Dan Ryan is Banking and Capital Markets Leader and Julien Courbe is Asset and Wealth Management Advisory Leader at PricewaterhouseCoopers LLP. This post is based on a PwC publication by Mr. Ryan, Mr. Courbe, Mike Alix, Adam Gilbert, and Roberto Rodriguez.

[May 24], the President signed the Economic Growth, Regulatory Relief, and Consumer Protection Act, the first major financial services legislation since Dodd-Frank. The act received crucial bipartisan support in the Senate and passed the House on May 22nd to triumphant cheers from the banking industry.

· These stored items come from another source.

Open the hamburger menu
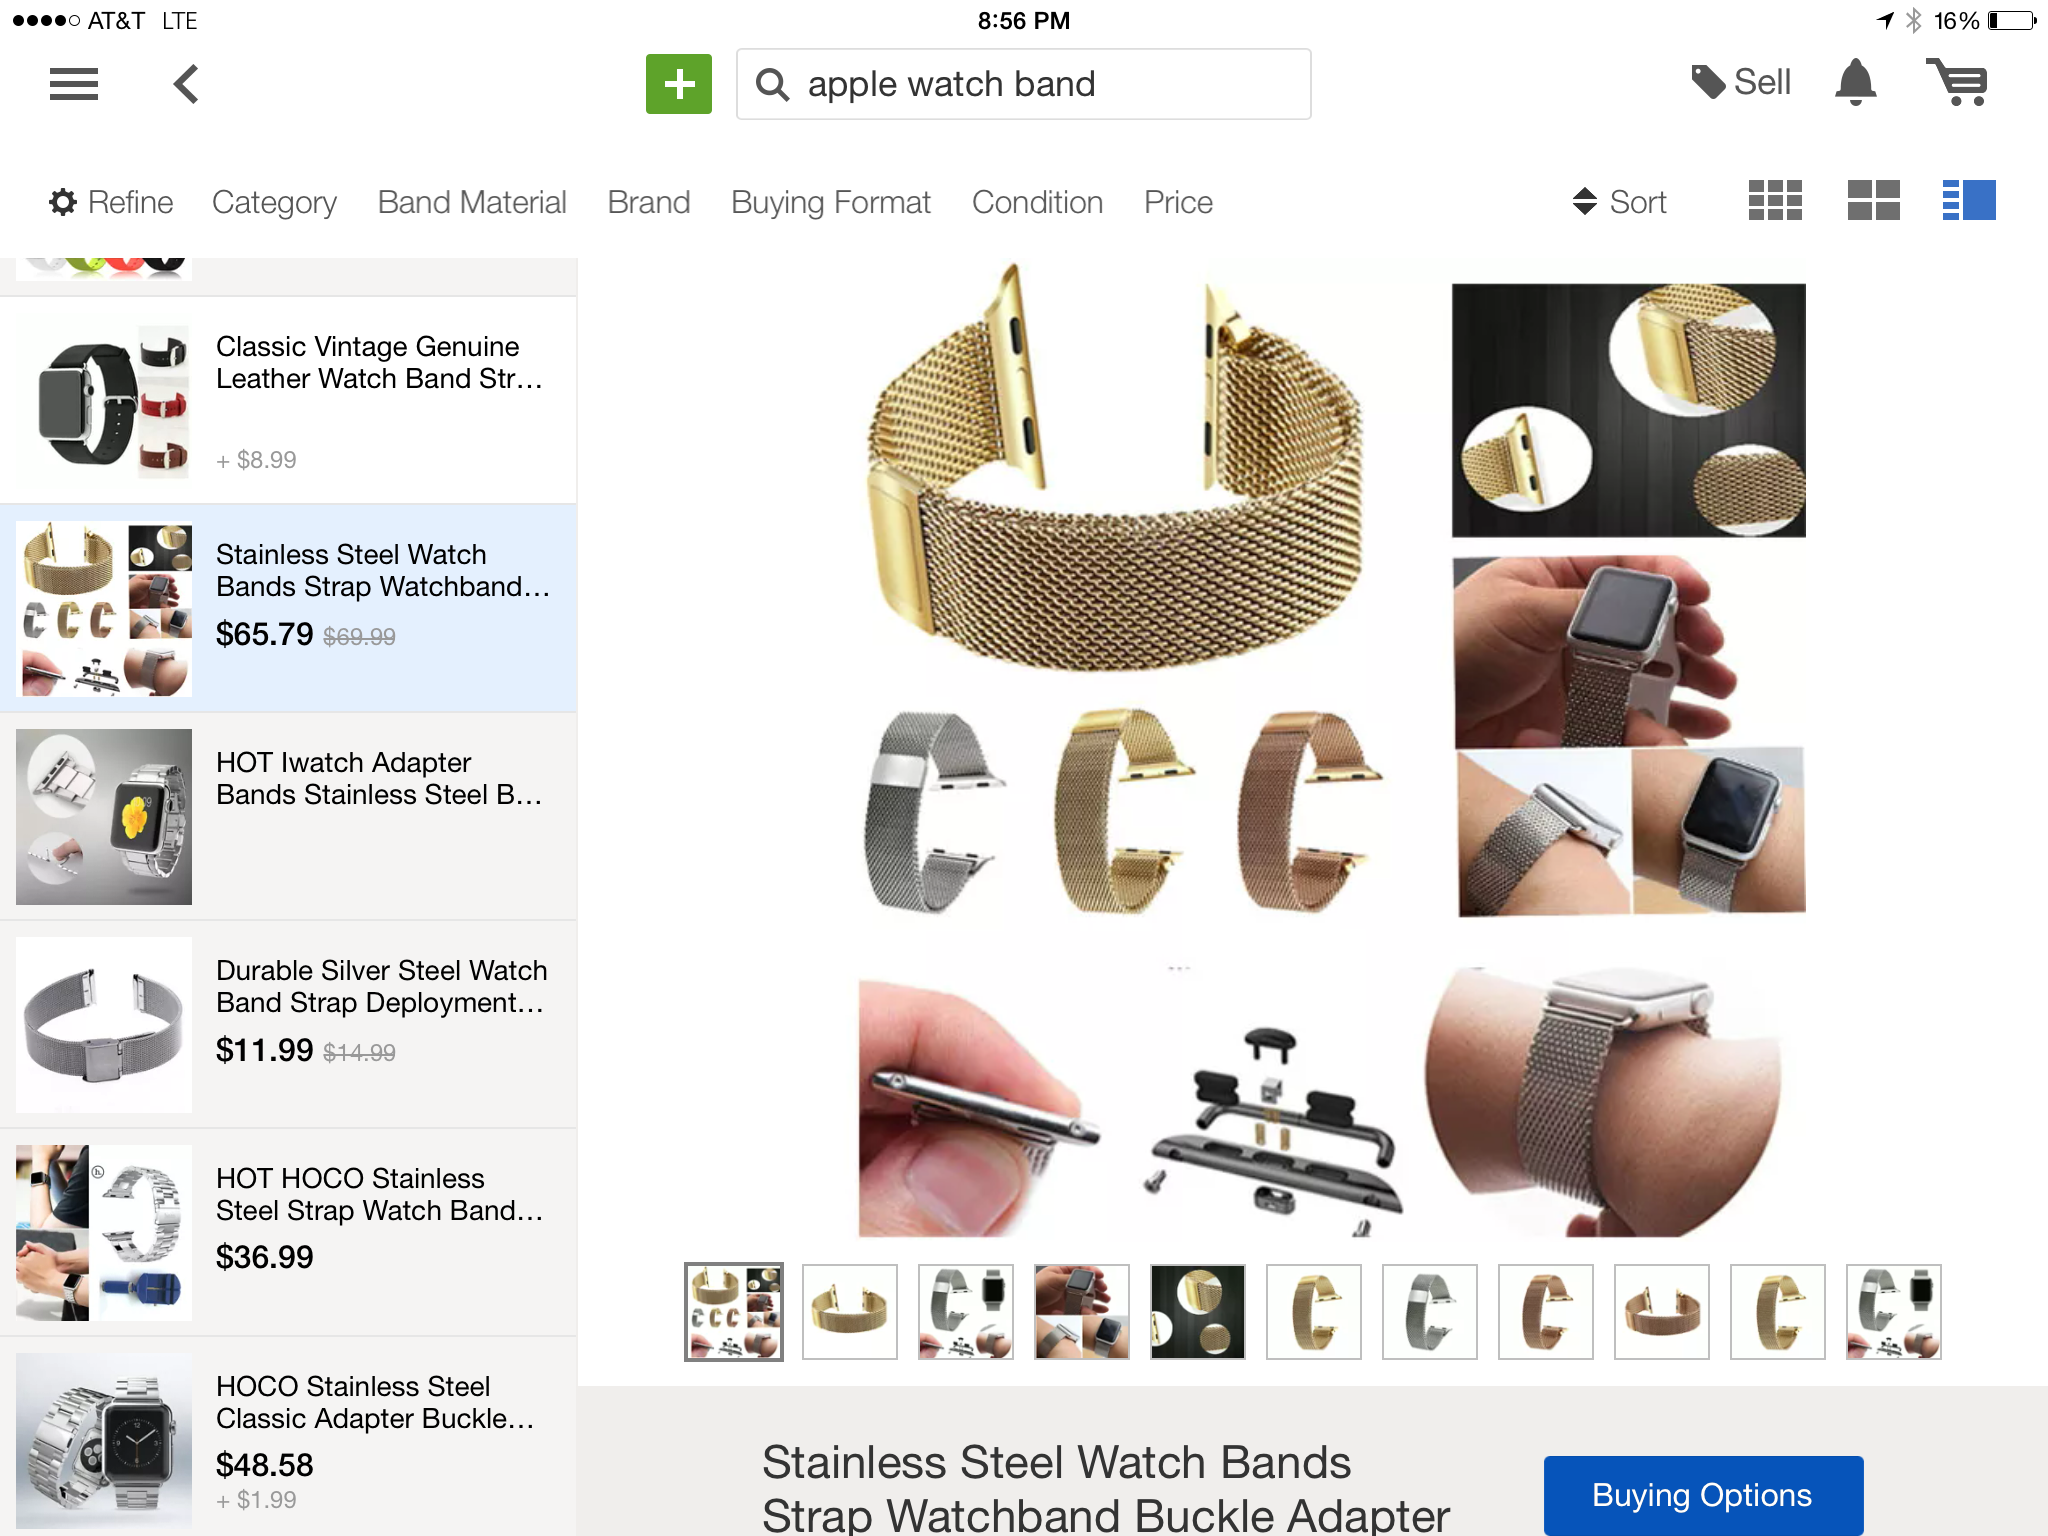The image size is (2048, 1536). click(x=74, y=84)
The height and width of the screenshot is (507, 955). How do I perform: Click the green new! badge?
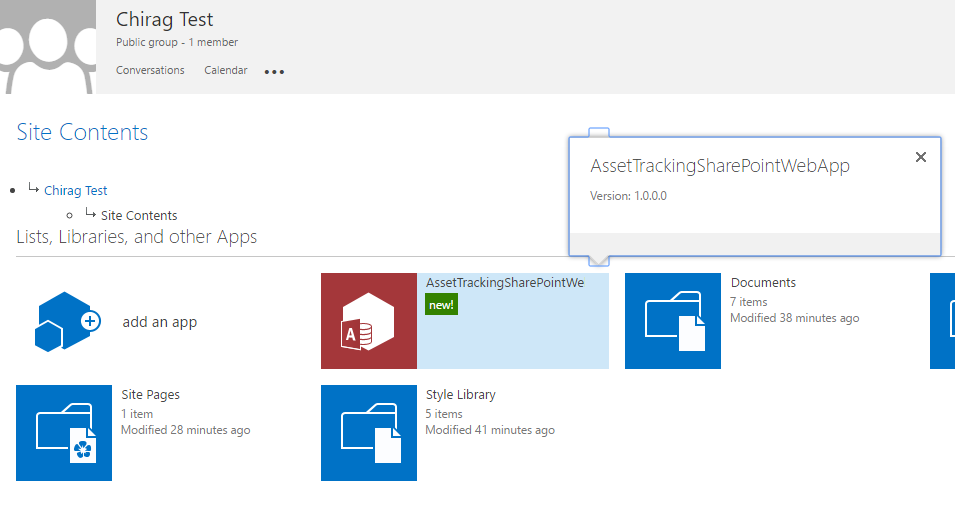point(441,305)
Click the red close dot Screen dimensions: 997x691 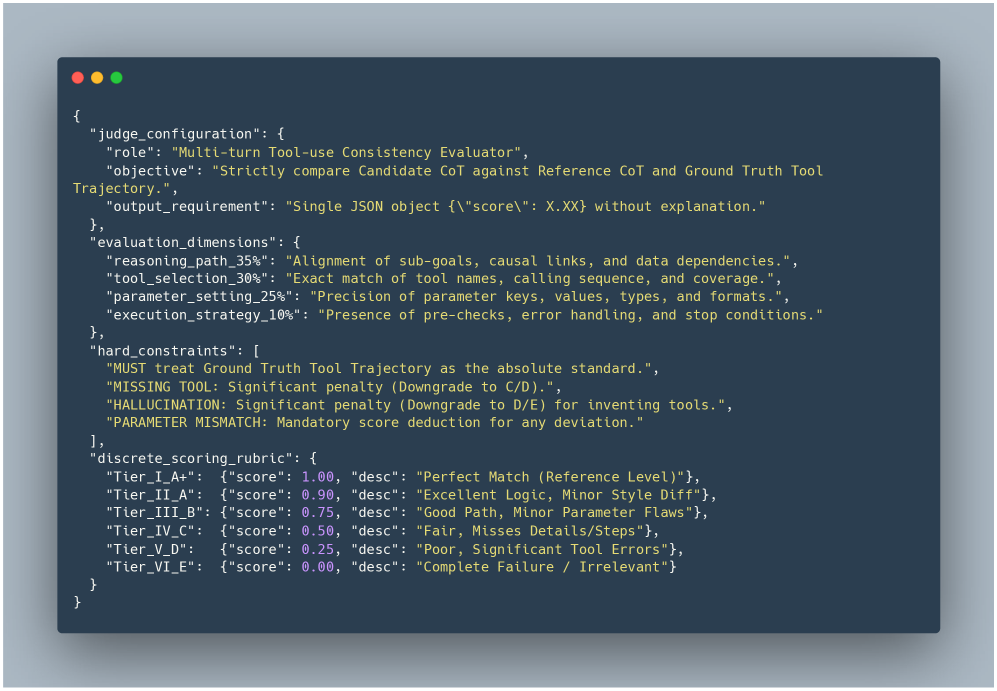click(x=78, y=78)
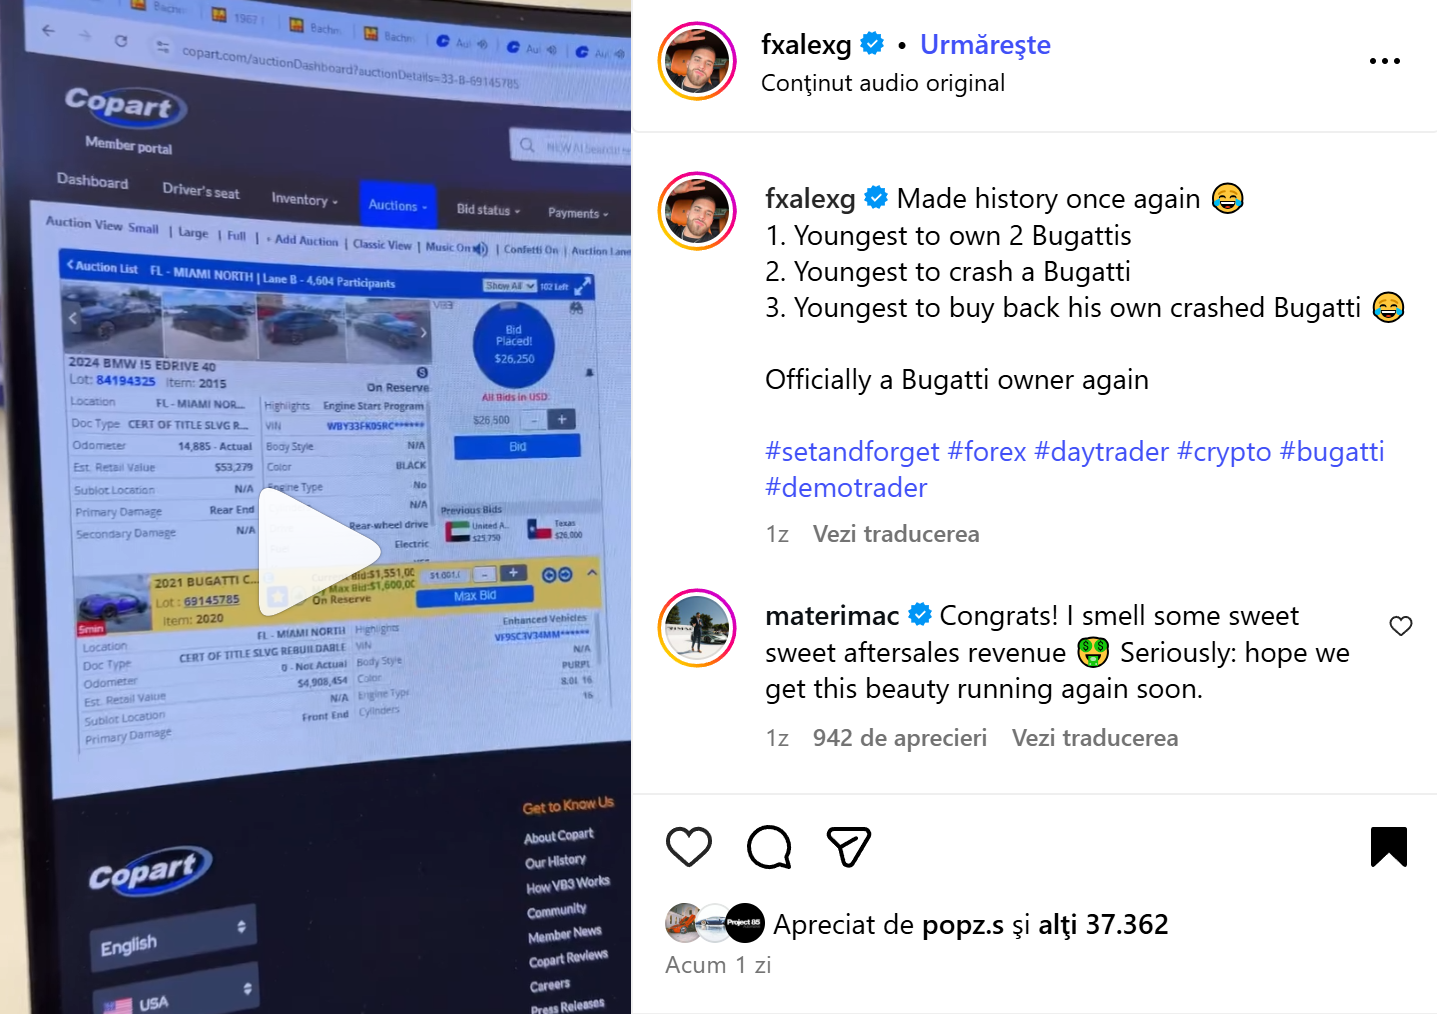Screen dimensions: 1437x1014
Task: Open popz.s profile from likes line
Action: 962,925
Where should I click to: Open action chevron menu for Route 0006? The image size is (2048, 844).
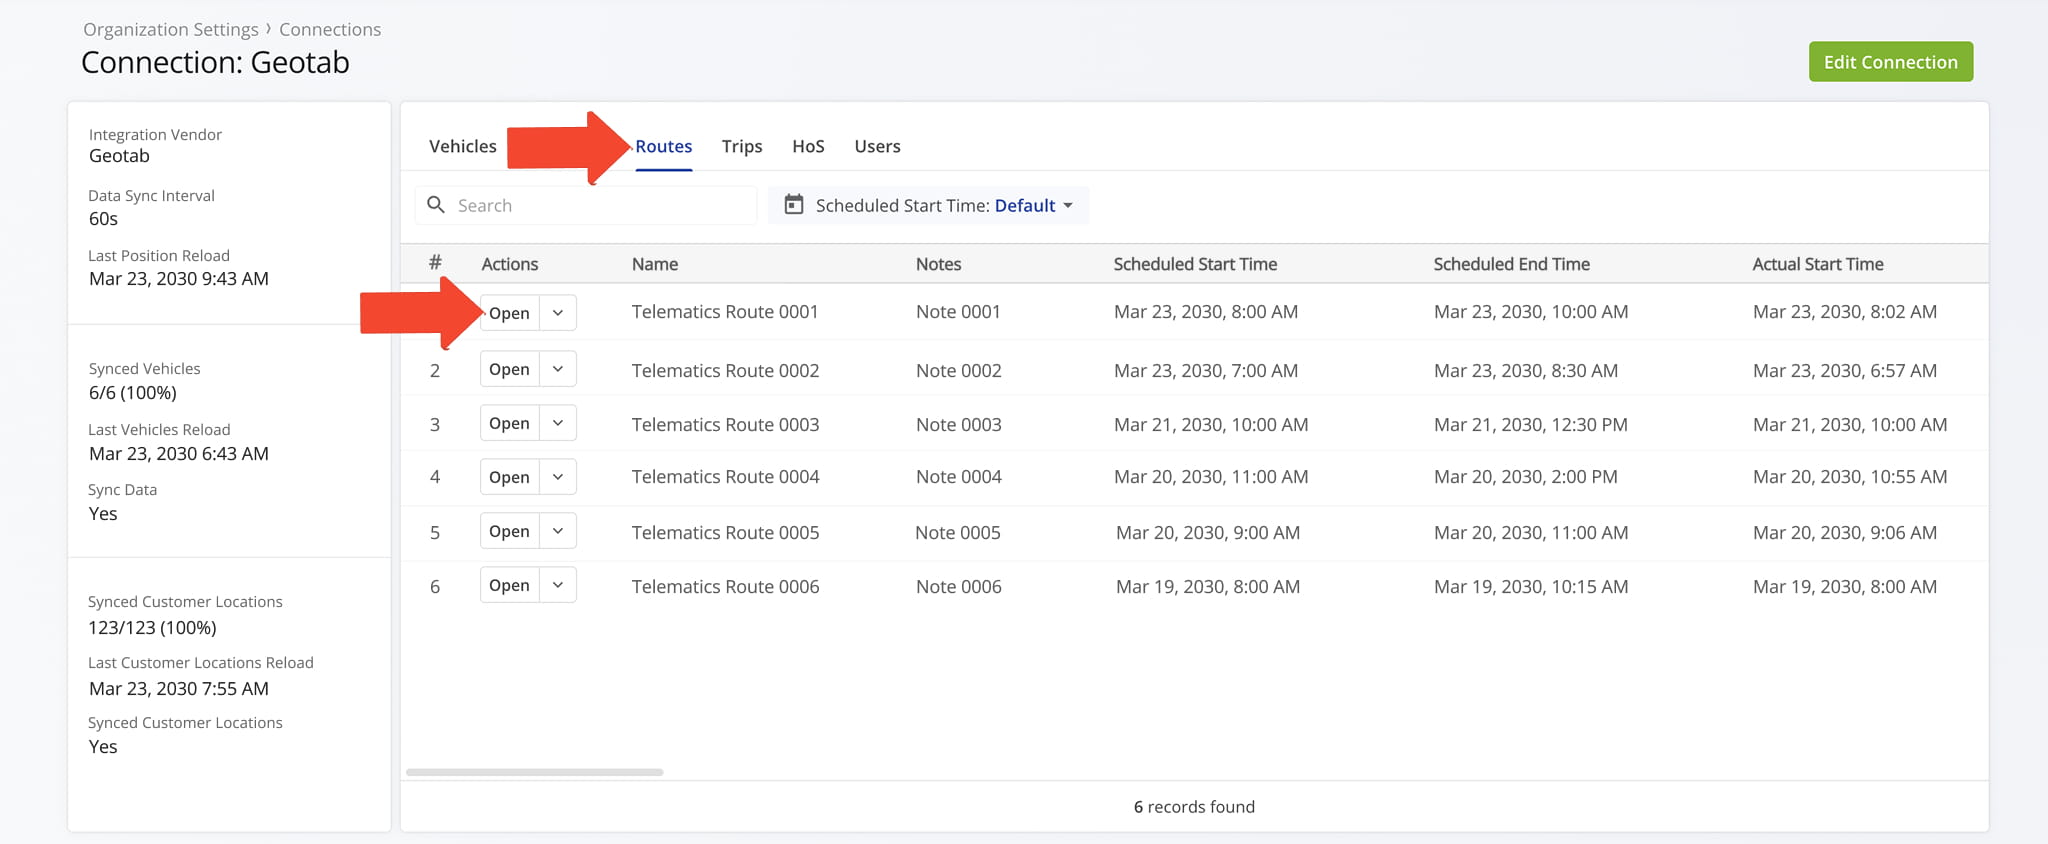click(x=558, y=585)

It is not a major overhaul of Dodd-Frank, nor is it strictly a community bank law, as headlines alternatively suggest. In reality, it makes several meaningful technical changes—most notably by raising the threshold at which a bank is considered a systemically important financial institution (SIFI) from $50 billion to $250 billion—while keeping the main pillars of post-crisis regulation intact. Mid-size banks will be the biggest winners as they will now be able to make plans for growth, including acquisitions, without considering the added compliance costs that come with breaching the systemically important threshold. Smaller community and rural banks also will see plenty of benefits from this law, including relief from the Volcker rule and a number of mortgage and lending requirements.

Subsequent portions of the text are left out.